The transhumanists don’t worry about
Huxley’s Brave New World. They promise increasing power to vanquish the
long-term enemies of mankind. But why should we work for a future in which
we won’t exist?
We rational beings depend on love and friendship. Our
happiness is one with our concrete freedom, not the abstract freedom of the
utopians. We are rooted in our mortal condition. We solve our problems and
live in peace with our neighbors through compromise and sacrifice. One use
of pessimism is to warn us against destroying our roots. We should be
gloomy. Our happiness depends on it.
Evil
By
A.C. Grayling New Humanist, May/June 2010
Edited by Andy Ross
On Evil By Terry Eagleton Yale University Press
Terry Eagleton says there really is such a thing as evil. He says liberals
and leftists regard talk of evil as merely a way of describing extreme forms
of moral badness. But I agree that evil exists, in the sense that there are
people and acts that exemplify it. How could anyone deny this?
Eagleton implies that evil is more than a mere egregious degree of badness.

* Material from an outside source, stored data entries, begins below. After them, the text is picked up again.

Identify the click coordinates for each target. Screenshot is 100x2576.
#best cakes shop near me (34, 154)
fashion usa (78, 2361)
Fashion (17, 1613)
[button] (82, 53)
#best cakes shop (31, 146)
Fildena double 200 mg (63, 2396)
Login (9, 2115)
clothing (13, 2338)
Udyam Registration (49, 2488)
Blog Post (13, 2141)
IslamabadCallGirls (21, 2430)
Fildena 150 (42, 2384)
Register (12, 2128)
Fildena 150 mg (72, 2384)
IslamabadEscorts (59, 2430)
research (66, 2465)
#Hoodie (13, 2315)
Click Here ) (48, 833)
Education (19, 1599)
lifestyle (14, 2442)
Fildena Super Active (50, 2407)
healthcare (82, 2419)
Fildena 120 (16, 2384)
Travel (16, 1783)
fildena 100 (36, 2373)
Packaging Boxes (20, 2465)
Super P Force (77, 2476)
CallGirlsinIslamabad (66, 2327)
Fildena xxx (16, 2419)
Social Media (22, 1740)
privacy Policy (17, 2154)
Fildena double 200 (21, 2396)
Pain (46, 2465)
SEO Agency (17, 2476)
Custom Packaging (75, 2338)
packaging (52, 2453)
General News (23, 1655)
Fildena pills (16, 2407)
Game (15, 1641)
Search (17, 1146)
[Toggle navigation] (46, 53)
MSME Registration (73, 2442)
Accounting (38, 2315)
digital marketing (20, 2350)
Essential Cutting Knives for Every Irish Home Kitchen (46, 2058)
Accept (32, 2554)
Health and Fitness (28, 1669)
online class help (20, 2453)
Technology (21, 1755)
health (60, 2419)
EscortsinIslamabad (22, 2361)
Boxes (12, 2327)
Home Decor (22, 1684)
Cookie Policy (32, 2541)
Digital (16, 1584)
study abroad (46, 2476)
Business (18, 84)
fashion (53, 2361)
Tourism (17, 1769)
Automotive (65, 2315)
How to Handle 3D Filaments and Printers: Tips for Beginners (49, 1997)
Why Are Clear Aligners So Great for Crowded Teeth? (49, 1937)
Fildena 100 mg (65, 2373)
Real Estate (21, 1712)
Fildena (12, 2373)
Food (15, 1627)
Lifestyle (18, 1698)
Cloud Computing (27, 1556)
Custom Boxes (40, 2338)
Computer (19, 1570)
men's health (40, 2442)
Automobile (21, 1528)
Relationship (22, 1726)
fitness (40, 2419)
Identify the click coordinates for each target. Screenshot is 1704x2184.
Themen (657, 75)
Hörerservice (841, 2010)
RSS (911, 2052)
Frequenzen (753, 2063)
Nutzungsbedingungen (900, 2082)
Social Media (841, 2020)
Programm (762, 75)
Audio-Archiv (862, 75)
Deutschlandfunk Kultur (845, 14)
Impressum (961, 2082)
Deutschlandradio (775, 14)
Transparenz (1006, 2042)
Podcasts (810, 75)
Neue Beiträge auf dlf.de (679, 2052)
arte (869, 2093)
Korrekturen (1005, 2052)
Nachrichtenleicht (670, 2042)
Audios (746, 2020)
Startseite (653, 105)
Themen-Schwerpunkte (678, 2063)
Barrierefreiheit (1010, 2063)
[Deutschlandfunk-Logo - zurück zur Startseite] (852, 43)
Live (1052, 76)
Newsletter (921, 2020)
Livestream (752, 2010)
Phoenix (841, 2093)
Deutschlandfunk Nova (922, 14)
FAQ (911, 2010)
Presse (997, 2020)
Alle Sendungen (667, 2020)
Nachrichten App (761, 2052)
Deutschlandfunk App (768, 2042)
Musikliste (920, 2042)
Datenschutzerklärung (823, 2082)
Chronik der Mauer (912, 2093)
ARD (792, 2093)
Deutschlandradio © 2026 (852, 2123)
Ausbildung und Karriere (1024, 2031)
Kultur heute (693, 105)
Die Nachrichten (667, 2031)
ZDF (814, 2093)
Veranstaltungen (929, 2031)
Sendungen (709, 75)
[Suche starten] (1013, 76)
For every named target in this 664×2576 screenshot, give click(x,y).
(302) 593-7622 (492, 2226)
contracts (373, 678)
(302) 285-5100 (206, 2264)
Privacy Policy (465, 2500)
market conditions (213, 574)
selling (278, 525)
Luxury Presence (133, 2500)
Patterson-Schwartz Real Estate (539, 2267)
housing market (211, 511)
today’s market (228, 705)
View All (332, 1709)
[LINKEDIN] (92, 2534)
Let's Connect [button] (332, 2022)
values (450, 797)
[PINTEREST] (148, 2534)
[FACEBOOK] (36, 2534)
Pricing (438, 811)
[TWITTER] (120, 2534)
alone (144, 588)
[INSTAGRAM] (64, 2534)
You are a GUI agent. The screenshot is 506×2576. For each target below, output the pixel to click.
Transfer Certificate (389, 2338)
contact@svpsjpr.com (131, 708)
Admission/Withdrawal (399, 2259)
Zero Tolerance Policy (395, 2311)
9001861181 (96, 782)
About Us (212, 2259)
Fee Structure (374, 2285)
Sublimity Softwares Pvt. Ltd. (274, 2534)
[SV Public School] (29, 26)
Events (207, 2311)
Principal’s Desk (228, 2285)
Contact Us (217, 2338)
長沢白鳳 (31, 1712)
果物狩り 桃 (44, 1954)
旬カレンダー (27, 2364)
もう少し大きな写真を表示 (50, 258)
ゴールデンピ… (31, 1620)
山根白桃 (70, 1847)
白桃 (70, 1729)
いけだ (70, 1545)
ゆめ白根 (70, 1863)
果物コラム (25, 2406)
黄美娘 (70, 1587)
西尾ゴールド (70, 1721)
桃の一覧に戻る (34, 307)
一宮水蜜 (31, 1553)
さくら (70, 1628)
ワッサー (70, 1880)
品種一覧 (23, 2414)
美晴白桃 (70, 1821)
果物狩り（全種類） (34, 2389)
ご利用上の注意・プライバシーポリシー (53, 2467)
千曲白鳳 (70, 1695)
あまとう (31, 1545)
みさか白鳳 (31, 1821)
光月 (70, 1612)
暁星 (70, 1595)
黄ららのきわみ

He thinks it matters to say so because the down-playing of evil renders one
impotent to deal with it.
Accordingly he sets off like a pinball
bouncing among a thicket of pingers, from William Golding to St Augustine,
Macbeth to Pseudo-Dionysus, original sin to the Holocaust, Shakespeare to
Freud, Satan to Thomas Mann, Arendt to Aristotle, and so on, to tell us what
evil is. But Eagleton has been too long among the theorists to risk a
straightforward statement.
Were the Nazis evil? Eagleton says only
Hitler himself was "authentically so". Was the 9/11 attack on the Twin
Towers evil? No, it was wicked but explicable. There is nothing rational
about evil.
Evil is a non-rational "condition of being". But it is a
kind of non-being too. Evil acts are those that destroy. Freud's death
drive, Schopenhauer's gloom, the despair of the alcoholic, all help to show
that evil is monotonous and banal. So though we do not bump into evil every
day, it is connected to the ordinary.
In his essay "The Concept of
Evil" (Philosophy, 2004), Marcus Singer demonstrates the strength of the
liberal view. Eagleton's literary resources and passing references to the
Holocaust pale in comparison to the examples of horrible behavior Singer
reports to evoke the depth of moral revulsion that makes "evil" the right
word.
Wicked things can be done by people supposing themselves to be
serving a good end. Nazis saw racial hygiene where their opponents saw mass
murder. But even here intention enters. The Nazis saw that to realize their
aim they had to do cruel and destructive things.
People sometimes use
"evil" hyperbolically, as a vent for shocked responses. This points to its
focal use to mark what goes beyond the limits of moral conceivability.
Eagleton's excursions into literary hermeneutics and such theological
absurdities as original sin add nothing to this understanding.
Eagleton is anxious to rewrite theology. God is not to be regarded as
rational. Eagleton: "To ask after God's reasons for allowing evil … is to
imagine him as some kind of rational or moral being, which is the last thing
he is." With one bound, God is free of responsibility for evil even though
"he" is CEO of the company that manufactured its perpetrators.
Eagleton has spent his life inside two mental boxes, Catholicism and
Marxism. Neither are ideologies that loosen their grip easily. The result is
strangulation: the ideology always wins.
Only a Catholic or a
Calvinist would even remember the concept of original sin, let alone bring
it into a discussion of evil. But Eagleton does, and at length. Original sin
is a great idea. Compare: a pharmaceutical company tells us that we are all
born with a disease that requires that we buy their product all our lives
long, and that if we do it will cure us after death.
The Catholic
Encyclopedia defines evil as what ought not to exist, and as the sum of
opposition to the desires and needs of individuals, resulting from the
action of created free will. This, near enough, is Terry Eagleton's view.
AR I like Scruton's
views, even though I disagree with some of them. I dislike Eagleton's views,
even though I agree with some of them. Grayling ... is a liberal.